# start of DATASET EXCERPTS

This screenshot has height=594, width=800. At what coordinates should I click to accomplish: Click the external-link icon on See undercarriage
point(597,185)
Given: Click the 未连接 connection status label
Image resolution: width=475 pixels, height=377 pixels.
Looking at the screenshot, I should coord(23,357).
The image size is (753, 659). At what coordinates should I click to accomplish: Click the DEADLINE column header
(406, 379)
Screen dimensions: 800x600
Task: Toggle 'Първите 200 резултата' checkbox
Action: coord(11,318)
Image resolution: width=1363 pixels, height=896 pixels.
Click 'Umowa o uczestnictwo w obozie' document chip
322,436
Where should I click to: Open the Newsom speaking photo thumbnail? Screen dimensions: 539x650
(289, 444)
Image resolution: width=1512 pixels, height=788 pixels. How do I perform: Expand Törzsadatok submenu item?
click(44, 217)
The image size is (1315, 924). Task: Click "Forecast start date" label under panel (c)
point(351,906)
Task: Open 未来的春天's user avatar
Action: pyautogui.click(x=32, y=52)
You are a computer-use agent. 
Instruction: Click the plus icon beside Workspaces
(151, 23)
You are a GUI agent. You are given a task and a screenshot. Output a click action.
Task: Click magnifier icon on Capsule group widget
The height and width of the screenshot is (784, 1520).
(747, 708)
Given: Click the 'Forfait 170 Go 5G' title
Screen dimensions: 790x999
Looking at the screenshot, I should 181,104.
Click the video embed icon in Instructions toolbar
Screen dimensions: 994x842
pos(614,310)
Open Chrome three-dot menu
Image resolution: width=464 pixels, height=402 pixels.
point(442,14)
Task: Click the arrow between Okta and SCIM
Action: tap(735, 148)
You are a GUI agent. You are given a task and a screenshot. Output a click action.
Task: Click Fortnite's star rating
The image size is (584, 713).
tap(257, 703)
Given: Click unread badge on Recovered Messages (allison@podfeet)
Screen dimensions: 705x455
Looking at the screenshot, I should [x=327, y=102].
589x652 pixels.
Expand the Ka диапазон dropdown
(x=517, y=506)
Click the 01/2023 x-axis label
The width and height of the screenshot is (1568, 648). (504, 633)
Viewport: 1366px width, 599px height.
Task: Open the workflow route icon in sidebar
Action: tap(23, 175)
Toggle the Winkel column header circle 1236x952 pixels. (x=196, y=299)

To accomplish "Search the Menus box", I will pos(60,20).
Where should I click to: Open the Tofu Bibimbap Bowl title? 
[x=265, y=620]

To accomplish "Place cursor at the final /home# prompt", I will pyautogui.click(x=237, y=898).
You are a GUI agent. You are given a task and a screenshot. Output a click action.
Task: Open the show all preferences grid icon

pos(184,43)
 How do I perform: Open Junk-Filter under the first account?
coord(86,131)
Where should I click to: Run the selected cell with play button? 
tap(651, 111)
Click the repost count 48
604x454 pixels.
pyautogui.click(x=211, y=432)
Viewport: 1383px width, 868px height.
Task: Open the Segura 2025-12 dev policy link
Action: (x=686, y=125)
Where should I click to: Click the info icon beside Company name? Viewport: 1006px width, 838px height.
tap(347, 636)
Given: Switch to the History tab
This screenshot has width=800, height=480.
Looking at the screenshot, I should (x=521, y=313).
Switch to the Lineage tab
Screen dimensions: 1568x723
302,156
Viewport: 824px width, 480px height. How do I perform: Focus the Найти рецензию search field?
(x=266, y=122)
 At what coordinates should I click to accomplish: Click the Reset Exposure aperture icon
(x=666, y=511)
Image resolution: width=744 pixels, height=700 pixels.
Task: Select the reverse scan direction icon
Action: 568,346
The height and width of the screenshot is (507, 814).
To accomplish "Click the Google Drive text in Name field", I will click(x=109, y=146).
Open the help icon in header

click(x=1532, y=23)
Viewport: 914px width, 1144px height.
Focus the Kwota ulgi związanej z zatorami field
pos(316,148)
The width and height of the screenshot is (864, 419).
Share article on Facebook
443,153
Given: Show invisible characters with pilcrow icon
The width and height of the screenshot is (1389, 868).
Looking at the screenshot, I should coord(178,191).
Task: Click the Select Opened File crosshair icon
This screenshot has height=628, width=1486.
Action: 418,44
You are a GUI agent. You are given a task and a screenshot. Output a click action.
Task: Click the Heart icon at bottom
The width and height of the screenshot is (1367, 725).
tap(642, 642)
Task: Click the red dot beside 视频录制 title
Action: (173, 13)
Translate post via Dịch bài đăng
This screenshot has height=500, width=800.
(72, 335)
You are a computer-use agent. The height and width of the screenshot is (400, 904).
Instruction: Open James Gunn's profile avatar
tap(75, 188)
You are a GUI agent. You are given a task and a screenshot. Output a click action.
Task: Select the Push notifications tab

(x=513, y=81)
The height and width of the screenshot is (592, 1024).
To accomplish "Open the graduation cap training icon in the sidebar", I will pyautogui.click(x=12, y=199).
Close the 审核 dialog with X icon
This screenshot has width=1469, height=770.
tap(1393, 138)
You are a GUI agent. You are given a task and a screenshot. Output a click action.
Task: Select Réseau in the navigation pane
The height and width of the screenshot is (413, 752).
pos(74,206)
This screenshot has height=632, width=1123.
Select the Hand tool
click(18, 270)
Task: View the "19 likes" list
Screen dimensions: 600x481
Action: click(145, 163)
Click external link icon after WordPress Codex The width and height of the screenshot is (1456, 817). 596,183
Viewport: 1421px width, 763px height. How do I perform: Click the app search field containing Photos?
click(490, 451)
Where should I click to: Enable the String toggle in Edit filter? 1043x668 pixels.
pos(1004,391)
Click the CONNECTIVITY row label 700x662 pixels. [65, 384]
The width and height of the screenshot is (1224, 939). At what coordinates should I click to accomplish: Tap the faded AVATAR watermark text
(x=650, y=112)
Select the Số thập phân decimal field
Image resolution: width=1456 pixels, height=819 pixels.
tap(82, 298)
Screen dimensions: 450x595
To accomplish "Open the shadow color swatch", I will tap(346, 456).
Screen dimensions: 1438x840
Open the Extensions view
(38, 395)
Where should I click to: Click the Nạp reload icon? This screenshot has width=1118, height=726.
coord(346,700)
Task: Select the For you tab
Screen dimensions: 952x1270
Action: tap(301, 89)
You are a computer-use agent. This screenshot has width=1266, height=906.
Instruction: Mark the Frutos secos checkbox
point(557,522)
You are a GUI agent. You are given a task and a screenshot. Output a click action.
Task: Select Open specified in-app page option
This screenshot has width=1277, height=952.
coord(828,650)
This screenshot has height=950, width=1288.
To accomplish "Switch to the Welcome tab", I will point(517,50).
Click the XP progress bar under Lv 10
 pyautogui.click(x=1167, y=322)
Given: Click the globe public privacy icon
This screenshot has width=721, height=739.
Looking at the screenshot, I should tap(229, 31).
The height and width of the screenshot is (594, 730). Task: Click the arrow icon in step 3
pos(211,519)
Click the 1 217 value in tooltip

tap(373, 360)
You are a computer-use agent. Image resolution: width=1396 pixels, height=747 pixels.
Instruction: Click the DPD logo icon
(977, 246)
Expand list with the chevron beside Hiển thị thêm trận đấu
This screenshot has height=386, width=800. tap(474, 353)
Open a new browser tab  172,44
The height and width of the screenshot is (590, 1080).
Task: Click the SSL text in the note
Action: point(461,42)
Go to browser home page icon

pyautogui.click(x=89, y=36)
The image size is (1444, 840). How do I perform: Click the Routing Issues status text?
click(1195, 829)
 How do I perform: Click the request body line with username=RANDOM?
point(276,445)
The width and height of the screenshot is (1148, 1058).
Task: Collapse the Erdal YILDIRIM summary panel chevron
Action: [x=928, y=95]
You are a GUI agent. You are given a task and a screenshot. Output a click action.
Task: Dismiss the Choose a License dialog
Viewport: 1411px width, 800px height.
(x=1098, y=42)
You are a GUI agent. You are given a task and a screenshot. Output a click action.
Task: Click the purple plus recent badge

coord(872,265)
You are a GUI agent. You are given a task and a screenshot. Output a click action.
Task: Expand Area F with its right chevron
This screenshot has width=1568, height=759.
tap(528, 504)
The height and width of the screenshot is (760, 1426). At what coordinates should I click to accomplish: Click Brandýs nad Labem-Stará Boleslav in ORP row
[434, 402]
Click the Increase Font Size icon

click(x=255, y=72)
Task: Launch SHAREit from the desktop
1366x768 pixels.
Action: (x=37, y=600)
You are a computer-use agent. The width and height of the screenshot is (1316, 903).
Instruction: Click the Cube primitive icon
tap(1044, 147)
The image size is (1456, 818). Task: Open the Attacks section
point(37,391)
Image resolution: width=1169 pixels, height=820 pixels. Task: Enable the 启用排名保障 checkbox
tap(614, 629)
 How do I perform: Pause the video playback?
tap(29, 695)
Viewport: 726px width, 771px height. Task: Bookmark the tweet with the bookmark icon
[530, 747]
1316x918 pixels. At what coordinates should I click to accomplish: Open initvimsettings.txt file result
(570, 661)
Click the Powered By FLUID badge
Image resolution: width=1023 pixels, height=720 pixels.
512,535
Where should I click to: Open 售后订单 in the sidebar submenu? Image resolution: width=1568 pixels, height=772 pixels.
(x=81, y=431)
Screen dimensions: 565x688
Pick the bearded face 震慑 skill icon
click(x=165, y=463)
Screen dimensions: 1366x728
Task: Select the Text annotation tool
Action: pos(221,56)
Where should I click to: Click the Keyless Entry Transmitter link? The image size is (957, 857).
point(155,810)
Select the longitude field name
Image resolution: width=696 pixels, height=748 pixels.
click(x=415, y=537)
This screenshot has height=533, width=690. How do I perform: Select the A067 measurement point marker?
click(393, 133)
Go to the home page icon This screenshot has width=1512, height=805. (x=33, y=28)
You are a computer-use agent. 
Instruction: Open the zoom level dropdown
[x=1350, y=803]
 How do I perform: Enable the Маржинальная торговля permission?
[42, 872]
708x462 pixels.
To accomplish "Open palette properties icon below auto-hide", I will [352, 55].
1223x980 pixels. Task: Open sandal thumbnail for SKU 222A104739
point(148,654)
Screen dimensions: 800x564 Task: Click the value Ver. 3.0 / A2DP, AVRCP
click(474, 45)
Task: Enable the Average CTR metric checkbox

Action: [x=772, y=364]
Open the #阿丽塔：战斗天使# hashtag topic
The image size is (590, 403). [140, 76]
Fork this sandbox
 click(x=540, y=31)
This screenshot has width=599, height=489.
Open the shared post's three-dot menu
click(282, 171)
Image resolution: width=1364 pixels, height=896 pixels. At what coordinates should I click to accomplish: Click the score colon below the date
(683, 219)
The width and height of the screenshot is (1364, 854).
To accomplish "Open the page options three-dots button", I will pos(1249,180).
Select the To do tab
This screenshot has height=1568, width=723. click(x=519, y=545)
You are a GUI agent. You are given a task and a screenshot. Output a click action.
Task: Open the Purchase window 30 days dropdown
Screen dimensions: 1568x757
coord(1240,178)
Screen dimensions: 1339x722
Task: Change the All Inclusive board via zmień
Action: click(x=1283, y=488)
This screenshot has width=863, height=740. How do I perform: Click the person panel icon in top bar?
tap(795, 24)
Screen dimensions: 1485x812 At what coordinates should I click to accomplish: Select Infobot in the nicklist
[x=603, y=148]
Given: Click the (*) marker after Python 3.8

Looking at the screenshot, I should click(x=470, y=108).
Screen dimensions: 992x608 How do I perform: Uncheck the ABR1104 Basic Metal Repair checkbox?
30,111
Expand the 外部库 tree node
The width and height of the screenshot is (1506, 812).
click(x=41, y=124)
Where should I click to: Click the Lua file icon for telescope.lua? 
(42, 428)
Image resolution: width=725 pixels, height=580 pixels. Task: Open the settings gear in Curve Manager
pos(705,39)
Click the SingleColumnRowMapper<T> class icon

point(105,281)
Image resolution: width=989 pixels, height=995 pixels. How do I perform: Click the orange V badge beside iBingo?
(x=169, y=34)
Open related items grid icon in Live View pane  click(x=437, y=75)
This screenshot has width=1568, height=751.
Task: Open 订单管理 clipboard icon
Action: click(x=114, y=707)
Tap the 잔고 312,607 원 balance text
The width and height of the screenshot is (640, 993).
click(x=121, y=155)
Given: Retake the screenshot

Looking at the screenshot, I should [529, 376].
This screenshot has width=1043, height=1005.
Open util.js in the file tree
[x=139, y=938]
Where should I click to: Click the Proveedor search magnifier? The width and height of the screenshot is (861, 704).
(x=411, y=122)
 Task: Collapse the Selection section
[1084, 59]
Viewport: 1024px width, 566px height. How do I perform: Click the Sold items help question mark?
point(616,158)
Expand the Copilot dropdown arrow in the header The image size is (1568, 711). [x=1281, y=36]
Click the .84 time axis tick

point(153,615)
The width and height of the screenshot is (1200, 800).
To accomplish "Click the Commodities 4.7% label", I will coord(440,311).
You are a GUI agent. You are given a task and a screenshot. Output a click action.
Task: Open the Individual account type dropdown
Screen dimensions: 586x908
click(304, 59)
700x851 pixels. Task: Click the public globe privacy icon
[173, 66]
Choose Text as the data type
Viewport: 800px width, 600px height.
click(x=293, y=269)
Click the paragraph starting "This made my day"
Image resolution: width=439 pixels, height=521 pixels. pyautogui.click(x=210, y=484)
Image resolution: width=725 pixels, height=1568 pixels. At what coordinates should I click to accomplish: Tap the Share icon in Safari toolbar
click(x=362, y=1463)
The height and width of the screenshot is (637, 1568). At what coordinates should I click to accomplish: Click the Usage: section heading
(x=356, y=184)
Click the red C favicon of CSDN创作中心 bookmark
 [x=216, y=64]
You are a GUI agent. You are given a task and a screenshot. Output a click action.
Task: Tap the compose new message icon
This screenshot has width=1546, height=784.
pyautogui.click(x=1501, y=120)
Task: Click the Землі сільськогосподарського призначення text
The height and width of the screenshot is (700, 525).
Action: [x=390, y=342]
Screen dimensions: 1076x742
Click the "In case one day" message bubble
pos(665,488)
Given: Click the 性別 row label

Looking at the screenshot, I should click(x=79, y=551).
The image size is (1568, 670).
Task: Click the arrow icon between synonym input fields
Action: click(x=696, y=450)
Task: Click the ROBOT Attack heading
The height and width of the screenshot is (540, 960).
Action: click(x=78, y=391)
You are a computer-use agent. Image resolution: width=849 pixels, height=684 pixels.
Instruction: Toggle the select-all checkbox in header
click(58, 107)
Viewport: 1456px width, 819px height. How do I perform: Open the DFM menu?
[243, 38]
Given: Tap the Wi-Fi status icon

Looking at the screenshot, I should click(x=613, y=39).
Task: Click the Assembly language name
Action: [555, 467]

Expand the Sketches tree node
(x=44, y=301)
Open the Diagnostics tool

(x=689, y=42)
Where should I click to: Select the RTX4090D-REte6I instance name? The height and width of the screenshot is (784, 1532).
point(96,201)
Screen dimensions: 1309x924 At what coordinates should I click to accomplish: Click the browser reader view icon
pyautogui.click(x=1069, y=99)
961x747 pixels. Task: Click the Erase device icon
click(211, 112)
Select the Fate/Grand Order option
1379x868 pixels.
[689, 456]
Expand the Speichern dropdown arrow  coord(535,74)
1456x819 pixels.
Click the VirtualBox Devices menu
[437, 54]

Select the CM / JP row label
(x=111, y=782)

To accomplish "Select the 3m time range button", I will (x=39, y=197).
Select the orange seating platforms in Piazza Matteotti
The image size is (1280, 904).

# end of DATASET EXCERPTS

- [GOAL]: Reproduce the listing from its first line up to and including the line with "Action: tap(735, 148)", but replace "DEADLINE" with "PRIORITY". Keep every other part of those lines the same.

- [WRITTEN RESPONSE]:
This screenshot has height=594, width=800. At what coordinates should I click to accomplish: Click the external-link icon on See undercarriage
point(597,185)
Given: Click the 未连接 connection status label
Image resolution: width=475 pixels, height=377 pixels.
Looking at the screenshot, I should coord(23,357).
The image size is (753, 659). At what coordinates should I click to accomplish: Click the PRIORITY column header
(406, 379)
Screen dimensions: 800x600
Task: Toggle 'Първите 200 резултата' checkbox
Action: coord(11,318)
Image resolution: width=1363 pixels, height=896 pixels.
Click 'Umowa o uczestnictwo w obozie' document chip
322,436
Where should I click to: Open the Newsom speaking photo thumbnail? Screen dimensions: 539x650
(289, 444)
Image resolution: width=1512 pixels, height=788 pixels. How do I perform: Expand Törzsadatok submenu item?
click(44, 217)
The image size is (1315, 924). Task: Click "Forecast start date" label under panel (c)
point(351,906)
Task: Open 未来的春天's user avatar
Action: pyautogui.click(x=32, y=52)
You are a computer-use agent. 
Instruction: Click the plus icon beside Workspaces
(151, 23)
You are a GUI agent. You are given a task and a screenshot. Output a click action.
Task: Click magnifier icon on Capsule group widget
The height and width of the screenshot is (784, 1520).
(747, 708)
Given: Click the 'Forfait 170 Go 5G' title
Screen dimensions: 790x999
Looking at the screenshot, I should 181,104.
Click the video embed icon in Instructions toolbar
Screen dimensions: 994x842
pos(614,310)
Open Chrome three-dot menu
Image resolution: width=464 pixels, height=402 pixels.
point(442,14)
Task: Click the arrow between Okta and SCIM
Action: tap(735, 148)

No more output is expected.